-- START OF Document extract --

Wednesday, February 17, 2010

Too Wet for Walking

It's Ash Wednesday, and I couldn't get to morning chapel. An all-night rain (after Emmah's Shrove Tuesday chapatis) turned the road to St. Philip's into 3 kilometers of sticky red mud.

Heartened by the current company at Rotary House -- and undaunted by the "showers of blessing" -- I suggested we share a Compline service at home. While Jessica, Steven, Anna and I prayed together in Maseno, a refrain emailed to me by a dear friend in Massachusetts echoed in my heart:

"Fill us with your love that knows no bounds, no limits, that can only hope and cannot despair."

On Ash Wednesday, and on every day, I feel blessed to be "in the company of all faithful (and hopeful!) people" -- company that extends around the world. Thank you, Father Chip, for sharing your words of wisdom with us tonight, too.

In a homily given at noon in Edgartown (just about the time we were praying here in Maseno, eight hours "later"), he spoke about our need to do the interior work of Lent, remembering that the light of Christ, the love that can only hope, is always with us.

-- END OF Document extract --
-- START OF Available data --

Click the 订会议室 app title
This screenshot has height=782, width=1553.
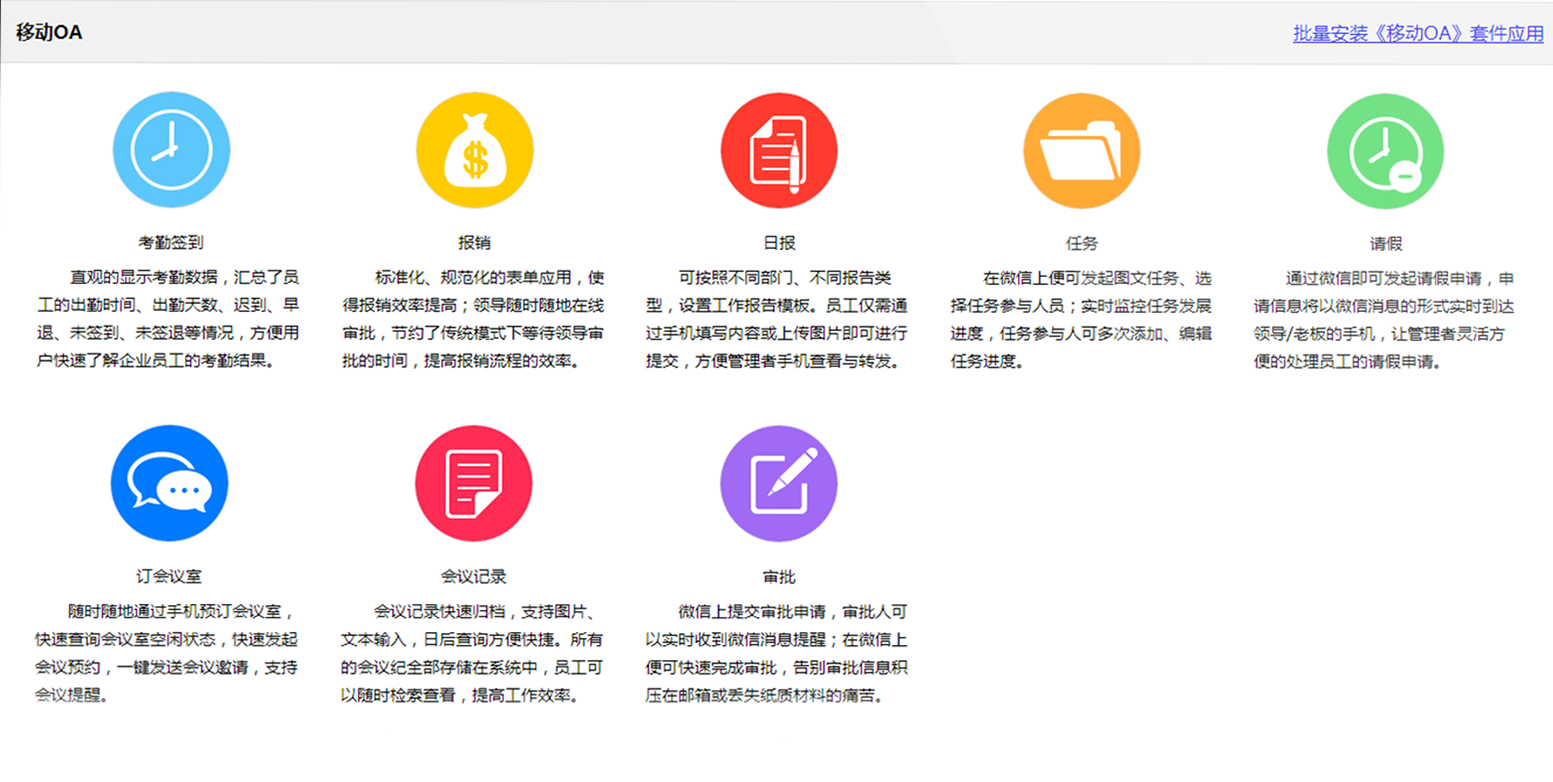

-- END OF Available data --

_Given problem 1_
Reproduce the stretch of the Ash Wednesday blog post from "Too Wet for" through "sticky red mud.", putting "St. Paul's" in place of "St. Philip's".
_Given problem 2_
Extend the Ash Wednesday blog post with a passage that picks up after its final sentence.

_Written response 1_
Too Wet for Walking

It's Ash Wednesday, and I couldn't get to morning chapel. An all-night rain (after Emmah's Shrove Tuesday chapatis) turned the road to St. Paul's into 3 kilometers of sticky red mud.

_Written response 2_
"...we must take on that hard work, risking true terror. We are all called to go through it, and to understand we can’t get around it. There are no shortcuts to the very recesses of our hearts. As the writer Gustave Thibon wrote, 'You feel you are hedged in; you dream of escape; but beware of mirages. Do not run or fly away in order to get free; rather dig in the narrow place which has been given you; you will find God there and in everything. God does not float on our horizon, he sleeps in your substance. Vanity runs, love digs. If you fly away from yourself, your prison will run with you and will close in because of the wind of your flight; if you go deep down into yourself it will disappear in paradise.' "

Fr. Chip concluded: "What might we become if we dig in that wilderness of our hearts these forty days?"

What, indeed?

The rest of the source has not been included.